*** Block opens ***

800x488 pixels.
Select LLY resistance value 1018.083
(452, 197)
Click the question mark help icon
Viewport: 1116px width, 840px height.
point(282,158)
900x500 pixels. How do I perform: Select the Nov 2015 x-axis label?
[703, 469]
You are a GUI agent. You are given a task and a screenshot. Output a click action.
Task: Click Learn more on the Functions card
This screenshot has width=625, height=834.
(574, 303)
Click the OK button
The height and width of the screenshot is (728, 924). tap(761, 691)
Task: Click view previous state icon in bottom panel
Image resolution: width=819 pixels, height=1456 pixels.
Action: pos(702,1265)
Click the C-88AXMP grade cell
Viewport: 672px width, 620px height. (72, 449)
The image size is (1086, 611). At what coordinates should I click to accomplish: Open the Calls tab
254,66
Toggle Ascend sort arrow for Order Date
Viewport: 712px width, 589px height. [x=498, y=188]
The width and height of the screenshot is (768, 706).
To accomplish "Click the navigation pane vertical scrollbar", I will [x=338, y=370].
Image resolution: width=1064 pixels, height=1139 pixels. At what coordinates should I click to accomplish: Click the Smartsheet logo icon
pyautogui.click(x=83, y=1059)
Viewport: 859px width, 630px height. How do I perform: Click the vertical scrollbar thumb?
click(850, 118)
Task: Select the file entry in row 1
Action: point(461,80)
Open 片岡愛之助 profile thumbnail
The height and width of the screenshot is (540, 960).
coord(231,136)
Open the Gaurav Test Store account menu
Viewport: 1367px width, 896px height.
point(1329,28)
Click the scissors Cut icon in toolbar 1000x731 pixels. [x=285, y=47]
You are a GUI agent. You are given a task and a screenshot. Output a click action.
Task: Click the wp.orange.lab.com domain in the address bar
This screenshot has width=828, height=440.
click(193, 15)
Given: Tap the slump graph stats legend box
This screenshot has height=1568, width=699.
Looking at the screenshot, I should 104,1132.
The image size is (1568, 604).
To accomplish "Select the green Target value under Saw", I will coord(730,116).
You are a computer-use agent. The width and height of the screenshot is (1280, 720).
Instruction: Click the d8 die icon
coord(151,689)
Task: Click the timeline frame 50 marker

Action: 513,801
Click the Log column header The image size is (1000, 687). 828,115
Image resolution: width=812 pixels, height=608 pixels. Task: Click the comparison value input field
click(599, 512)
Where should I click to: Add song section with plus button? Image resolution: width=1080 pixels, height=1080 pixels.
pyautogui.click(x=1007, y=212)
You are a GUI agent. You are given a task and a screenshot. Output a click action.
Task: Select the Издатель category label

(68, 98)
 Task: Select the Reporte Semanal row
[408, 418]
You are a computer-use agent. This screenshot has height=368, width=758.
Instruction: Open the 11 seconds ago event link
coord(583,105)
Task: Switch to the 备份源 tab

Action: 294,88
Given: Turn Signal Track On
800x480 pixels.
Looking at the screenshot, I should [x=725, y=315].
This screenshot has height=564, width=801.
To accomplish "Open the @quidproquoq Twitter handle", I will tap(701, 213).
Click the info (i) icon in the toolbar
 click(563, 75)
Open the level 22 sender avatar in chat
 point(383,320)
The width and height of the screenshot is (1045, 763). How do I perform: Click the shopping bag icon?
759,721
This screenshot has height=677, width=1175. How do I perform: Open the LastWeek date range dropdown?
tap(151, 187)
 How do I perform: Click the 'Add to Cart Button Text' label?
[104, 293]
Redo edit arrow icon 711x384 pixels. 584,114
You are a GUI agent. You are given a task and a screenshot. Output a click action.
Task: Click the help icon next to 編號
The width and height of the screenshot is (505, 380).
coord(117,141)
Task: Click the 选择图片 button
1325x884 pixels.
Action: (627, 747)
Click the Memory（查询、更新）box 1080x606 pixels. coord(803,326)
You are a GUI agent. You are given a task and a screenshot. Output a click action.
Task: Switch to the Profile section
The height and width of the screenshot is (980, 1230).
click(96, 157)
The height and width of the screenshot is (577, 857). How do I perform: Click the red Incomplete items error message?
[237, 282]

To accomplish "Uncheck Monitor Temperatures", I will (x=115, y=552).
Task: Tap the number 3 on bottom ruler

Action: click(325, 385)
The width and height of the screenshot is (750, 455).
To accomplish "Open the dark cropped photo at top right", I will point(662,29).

*** Block closes ***

Starting at the line with "Open the level 22 sender avatar in chat", restate every line word for word through the end of the listing above.

◆ Written response:
Open the level 22 sender avatar in chat
 point(383,320)
The width and height of the screenshot is (1045, 763). How do I perform: Click the shopping bag icon?
759,721
This screenshot has height=677, width=1175. How do I perform: Open the LastWeek date range dropdown?
tap(151, 187)
 How do I perform: Click the 'Add to Cart Button Text' label?
[104, 293]
Redo edit arrow icon 711x384 pixels. 584,114
You are a GUI agent. You are given a task and a screenshot. Output a click action.
Task: Click the help icon next to 編號
The width and height of the screenshot is (505, 380).
coord(117,141)
Task: Click the 选择图片 button
1325x884 pixels.
Action: (627, 747)
Click the Memory（查询、更新）box 1080x606 pixels. coord(803,326)
You are a GUI agent. You are given a task and a screenshot. Output a click action.
Task: Switch to the Profile section
The height and width of the screenshot is (980, 1230).
click(96, 157)
The height and width of the screenshot is (577, 857). How do I perform: Click the red Incomplete items error message?
[237, 282]

To accomplish "Uncheck Monitor Temperatures", I will (x=115, y=552).
Task: Tap the number 3 on bottom ruler

Action: click(325, 385)
The width and height of the screenshot is (750, 455).
To accomplish "Open the dark cropped photo at top right", I will point(662,29).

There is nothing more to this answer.